# Exercise brief
Print out the records in full, keeping each word unchanged.

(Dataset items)
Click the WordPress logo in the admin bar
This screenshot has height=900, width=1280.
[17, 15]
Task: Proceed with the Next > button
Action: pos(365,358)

# Result of the exercise
Click the WordPress logo in the admin bar
This screenshot has height=900, width=1280.
[17, 15]
Task: Proceed with the Next > button
Action: pos(365,358)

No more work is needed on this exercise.